“Suzhou first started building its industrial park by learning and collaborating with Singapore 26 years ago. The Singapore side initially owned the majority part of the Suzhou Industrial Park (SIP), but gradually Suzhou took over and pushed SIP’s further development,” said Marilou Uy, Finance and Private Sector Development Director in the World Bank’s Africa Region during a field visit to Suzhou. “When African countries try to collaborate with China, it will be extremely relevant for them to look at the way Suzhou has collaborated with Singapore.”
The field visit was part of the High-Level China-Africa Experience-Sharing Program on Special Economic Zones and Infrastructure Development held in China from September 14 - 21, 2010. This program was organized by the World Bank Institute, the World Bank's Africa Region and East Asia and Pacific Region, in partnership with the Government of China. Through the program, 17 senior officials from 9 African countries had an opportunity to share ideas and experiences with their Chinese counterparts.
After intensive discussions in Beijing, the African officials traveled to Jiangsu province where they visited industrial parks, factories, a food processing company, and irrigation and rural biogas projects. “The experiences we’ve see in the irrigation development and agro-business vegetable processing particularly showcased how China has integrated agriculture with industrialization, and agriculture with poverty reduction”, said Tadesse Haile Tessema, State Minister, Ministry of Trade and Industry, Ethiopia, “We’ve seen with our own eyes how this has significantly improved the livelihood of farmers, and erased poverty.”
South-South Cooperation—New Opportunities in the Economic Downturn
“China’s cooperation with Africa is by no means new. What is new, however, is the level and significance of China’s partnership with Africa,” said Robert Zoellick, President of the World Bank in his opening address. “South-South trade, investment, and exchange of know-how can become an important source of growth in the post-crisis era.”
“Africa is turning a corner....Can the continent become an economic lion, ready to take its place beside the Chinese dragon and the Indian tiger?” This was a challenge posed by the World Bank’s Africa Vice President Obiageli Ezekwesili during a keynote address at the event.

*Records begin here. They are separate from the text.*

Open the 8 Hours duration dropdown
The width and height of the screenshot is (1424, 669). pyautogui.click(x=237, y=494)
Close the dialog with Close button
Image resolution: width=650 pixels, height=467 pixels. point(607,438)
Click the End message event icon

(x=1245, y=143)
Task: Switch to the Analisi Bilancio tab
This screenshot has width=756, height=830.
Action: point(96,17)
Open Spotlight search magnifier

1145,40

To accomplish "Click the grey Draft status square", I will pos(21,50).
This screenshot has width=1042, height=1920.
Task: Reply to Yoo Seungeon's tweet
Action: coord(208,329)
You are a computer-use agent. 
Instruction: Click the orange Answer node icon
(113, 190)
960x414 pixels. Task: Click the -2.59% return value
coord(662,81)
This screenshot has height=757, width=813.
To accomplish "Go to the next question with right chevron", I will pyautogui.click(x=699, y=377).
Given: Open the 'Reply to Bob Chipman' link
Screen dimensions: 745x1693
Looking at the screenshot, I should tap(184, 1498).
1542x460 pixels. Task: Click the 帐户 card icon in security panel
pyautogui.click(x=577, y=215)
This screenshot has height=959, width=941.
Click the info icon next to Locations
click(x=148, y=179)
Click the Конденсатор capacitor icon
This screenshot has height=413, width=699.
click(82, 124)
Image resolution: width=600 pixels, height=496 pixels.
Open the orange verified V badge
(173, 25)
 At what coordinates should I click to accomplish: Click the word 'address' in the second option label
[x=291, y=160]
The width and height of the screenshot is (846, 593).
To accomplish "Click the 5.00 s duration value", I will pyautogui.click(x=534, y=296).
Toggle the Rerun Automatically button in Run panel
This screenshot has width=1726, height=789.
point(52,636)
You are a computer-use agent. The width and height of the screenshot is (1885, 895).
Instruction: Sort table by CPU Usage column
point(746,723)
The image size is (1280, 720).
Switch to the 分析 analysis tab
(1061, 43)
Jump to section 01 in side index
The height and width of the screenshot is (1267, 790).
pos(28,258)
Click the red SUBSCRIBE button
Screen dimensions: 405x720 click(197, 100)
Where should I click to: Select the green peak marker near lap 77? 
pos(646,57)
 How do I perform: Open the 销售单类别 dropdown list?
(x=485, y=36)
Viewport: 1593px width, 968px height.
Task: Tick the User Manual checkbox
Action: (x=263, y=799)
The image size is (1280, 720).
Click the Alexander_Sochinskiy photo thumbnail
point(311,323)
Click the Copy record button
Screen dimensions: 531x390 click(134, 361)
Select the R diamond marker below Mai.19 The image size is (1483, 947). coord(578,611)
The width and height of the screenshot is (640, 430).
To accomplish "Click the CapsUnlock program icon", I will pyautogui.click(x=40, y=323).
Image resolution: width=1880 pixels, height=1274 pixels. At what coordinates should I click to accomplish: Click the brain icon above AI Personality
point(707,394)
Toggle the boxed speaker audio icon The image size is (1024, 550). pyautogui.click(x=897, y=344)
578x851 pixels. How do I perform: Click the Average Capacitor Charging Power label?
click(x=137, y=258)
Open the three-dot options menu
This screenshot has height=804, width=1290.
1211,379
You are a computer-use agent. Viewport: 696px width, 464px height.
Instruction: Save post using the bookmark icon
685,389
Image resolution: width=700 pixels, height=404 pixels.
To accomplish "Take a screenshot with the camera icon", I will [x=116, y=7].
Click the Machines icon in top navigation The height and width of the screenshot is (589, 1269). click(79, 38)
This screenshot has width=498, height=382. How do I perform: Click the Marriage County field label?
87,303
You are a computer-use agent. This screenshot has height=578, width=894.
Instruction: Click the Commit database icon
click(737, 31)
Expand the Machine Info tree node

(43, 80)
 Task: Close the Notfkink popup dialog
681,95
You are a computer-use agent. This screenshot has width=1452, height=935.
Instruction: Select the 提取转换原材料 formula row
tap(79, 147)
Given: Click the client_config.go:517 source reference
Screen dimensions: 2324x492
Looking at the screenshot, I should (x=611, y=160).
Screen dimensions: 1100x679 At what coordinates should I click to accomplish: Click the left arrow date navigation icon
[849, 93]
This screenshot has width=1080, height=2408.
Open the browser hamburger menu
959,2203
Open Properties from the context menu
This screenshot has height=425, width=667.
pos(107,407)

The experience-sharing program, in its third year, focused on special economic zones (SEZs) and infrastructure development—two big challenges for many African countries. In China, SEZs were a testing ground for China’s transition from a planned to a market economy, and they are a prime example of China’s pragmatic and experimental approach to reform. Chinese experts were asked to address some of the key issues and challenges identified in the Africa Infrastructure Diagnostic.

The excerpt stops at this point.